New spectroscopic tools are being developed exploiting ultrafast transient absorption that report on energy delocalization between the bases of duplex DNA.  While there is keen recent interest in exploring femtosecond phenomena associated with DNA,^1-3 optical signatures for how energy flows have not been reported in native DNA and this is expected to be sensitive to the pair-wise electronic couplings between bases.  As such, DNA oligomer systems serve as structurally defined architectures of chromophores where electronic couplings can be systematically probed. 
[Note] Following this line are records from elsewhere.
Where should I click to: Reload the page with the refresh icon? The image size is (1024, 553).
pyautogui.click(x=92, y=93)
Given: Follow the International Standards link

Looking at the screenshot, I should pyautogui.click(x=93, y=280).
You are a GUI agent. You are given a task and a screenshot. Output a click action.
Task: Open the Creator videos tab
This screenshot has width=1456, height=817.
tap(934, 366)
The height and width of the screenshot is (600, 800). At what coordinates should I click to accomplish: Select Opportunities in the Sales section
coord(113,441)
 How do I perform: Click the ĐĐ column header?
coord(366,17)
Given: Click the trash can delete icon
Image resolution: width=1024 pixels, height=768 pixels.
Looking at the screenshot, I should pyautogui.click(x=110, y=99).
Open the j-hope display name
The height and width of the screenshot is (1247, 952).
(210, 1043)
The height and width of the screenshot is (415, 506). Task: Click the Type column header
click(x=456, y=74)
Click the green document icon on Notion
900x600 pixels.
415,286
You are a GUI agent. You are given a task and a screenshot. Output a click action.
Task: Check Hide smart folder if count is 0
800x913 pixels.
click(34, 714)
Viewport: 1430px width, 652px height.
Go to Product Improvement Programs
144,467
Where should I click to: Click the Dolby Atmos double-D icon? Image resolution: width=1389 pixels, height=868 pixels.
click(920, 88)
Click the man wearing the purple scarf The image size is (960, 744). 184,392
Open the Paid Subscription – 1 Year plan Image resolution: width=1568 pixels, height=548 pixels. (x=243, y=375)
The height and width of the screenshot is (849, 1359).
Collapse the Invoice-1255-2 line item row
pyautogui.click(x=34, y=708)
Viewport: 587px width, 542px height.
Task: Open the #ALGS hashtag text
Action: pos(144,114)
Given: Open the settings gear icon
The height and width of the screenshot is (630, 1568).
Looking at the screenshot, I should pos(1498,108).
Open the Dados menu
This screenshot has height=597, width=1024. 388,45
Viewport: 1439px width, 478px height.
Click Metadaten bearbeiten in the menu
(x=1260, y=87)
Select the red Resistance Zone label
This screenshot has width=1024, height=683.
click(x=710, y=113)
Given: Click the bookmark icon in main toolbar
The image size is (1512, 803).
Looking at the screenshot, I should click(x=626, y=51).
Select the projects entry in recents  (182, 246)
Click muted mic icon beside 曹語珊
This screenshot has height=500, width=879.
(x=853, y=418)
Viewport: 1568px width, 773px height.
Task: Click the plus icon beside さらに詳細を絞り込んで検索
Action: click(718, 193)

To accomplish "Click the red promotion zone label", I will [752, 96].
A 30 fs linearly-polarized UV pulse excites a random base on a strand of DNA.  Information on the excited state evolution of the oligomer is tracked in two ways.  In the first experiment, the dispersed polarized transient absorption from 300 – 700 nm is recorded.  At times <100fs a stimulated emission signal is observed that is characteristic of single base emission.  At later times, a time-evolving excited state absorption spectrum is observed that probes how the electronic excitation evolves and is trapped prior to deactivation.  We have recorded data on (dA)₂₀,(dT)₂₀ and double-stranded (dA)_20•(dT)₂₀.  Extensive accompanying work on electronic relaxation in isolated DNA bases in solution has also been carried out.  The second experiment instead captures the dynamic bleach depolarization using a second polarized probe pulse of the same wavelength as the initial excitation. If there is migration of the excited state to other bases on the helix, depolarization below an anisotropy value of 0.4 should be observed due to a rotation of the transition dipole direction (Given the 10^-13 s depolarization timescale, this is not motion of the bases or the DNA chain). Representative depolarization signals are shown in the Figure. Isolated nucleotides and single-stranded poly(A) show no depolarization, whereas signals from two duplexes are different in two respects: (i) they both reach a lower terminal anisotropy (~0.2) and (ii) the decay rate is sensitive to sequence.  Careful characterization is performed of the DNA oligomers before and after exposure to verify the rate of permanent photodamage and the monodispersity of the oligomer chain lengths. 

The observation of evolution of localization in the excited system is also highly relevant to mechanisms of photodamage in natural DNA.  However, it is not clear whether the different depolarization rates for example are due to structural differences or the different GC/AT compositions, or a more complex combination of the two.  We are currently testing this characteristic by comparing DNAs with the same GC/AT composition, and same order of bases, but with different polarity sequences that are believed to have markedly different conformations.

The experimental work on this project has included the participation of a SUMR undergraduate scholar from Virginia State University.  A collaboration with Eric Bittner (U. Houston) has been initiated to provide a theoretical construct for understanding the competing energy and charge transfer dynamics in excited oligonucleotides.

References:

1.  D. Markovitsi, A. Sharonov, D. Onidas, and T. Gustavsson, ChemPhysChem 4, 303-07 (2003).

2.  C. E. Crespo-Hernandez, B. Cohen, and B. Kohler, Nature 436, 1141-44 (2005).

3.  B. Bouvier, T. Gustavsson, D. Markovitsi, and P. Millie, Chem. Phys. 275, 75-92 (2002).